This week I finished off a quick project to upgrade the University's instance of CQPweb, a web app for doing corpus linguistics - the analysis of language based on large corpora of texts from sources such as journalism, legal proceedings, TV scripts and the like. (One of the first things you learn when you work with linguists is that the plural of "corpus" is "corpora".)

CQPweb is a web front-end to a command-line tool whose basic job is generating concordances - finding all occurences of a word in a corpus and returning the results with some context. It's very web 1.0 - there's hardly any JavaScript, just an SQL database and a lot of PHP to marshall query results into HTML. It's the sort of application which people can be dismissive about - in an unfashionable language, not doing anything fancy with machine learning or natural language processing. But keeping it going is work worth doing: a better user of time than trying to reimplement it in a modern stack, which would just mean needing to get rid of all the bugs again.

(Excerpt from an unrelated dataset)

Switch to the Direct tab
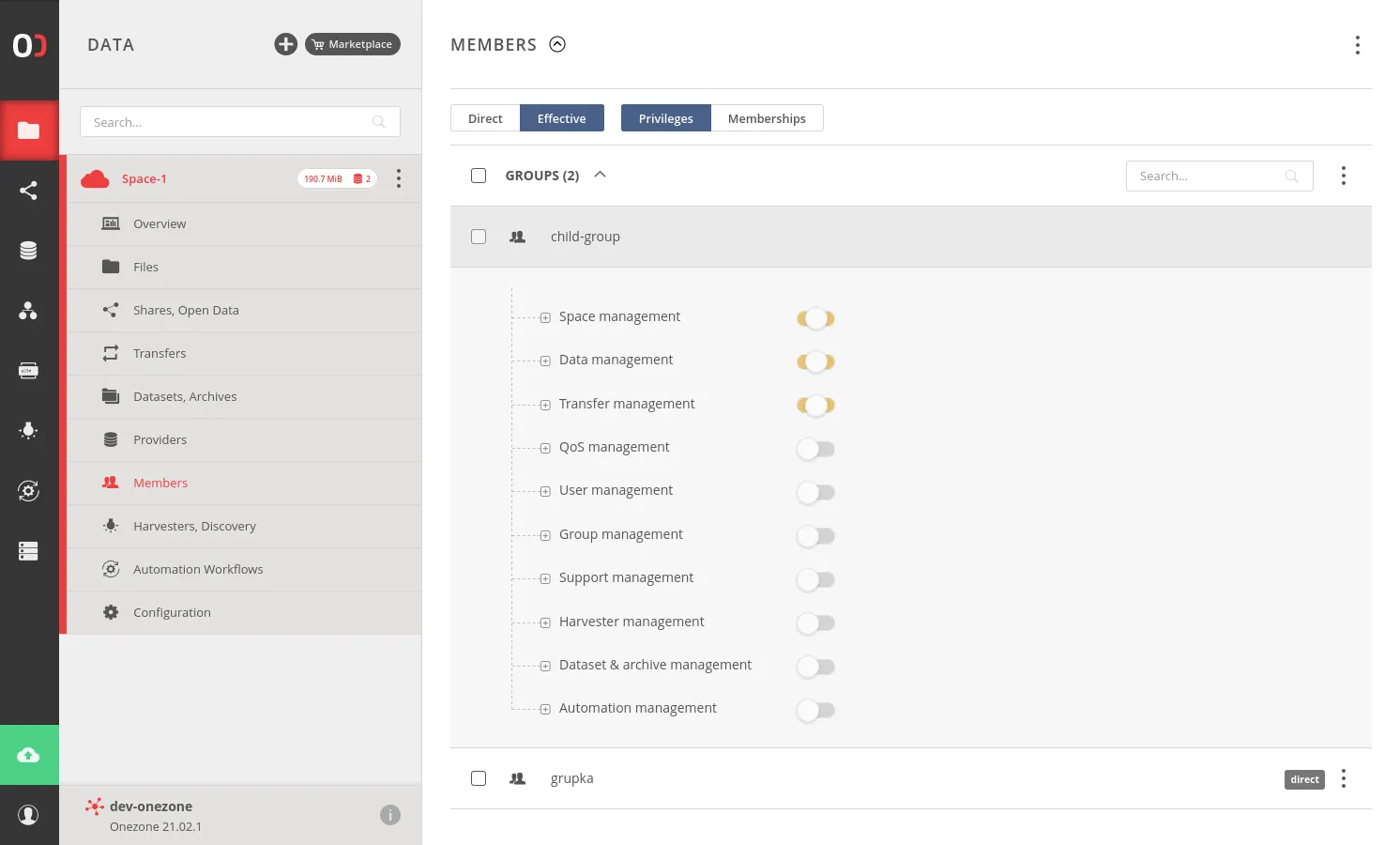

There's a fair bit of nostalgia around these days for the old, small web, and putting a piece of it into Docker and dealing with all of the odd edge cases which this raised bought up some of that nostalgia, along with a bit of career vertigo. Looking after - not to mention writing - this sort of thing was what I did in my first job at a university, when we were all lot more relaxed about security and caring whether we could reproduce an environment.

Hopefully, this means that the next upgrade will take less effort.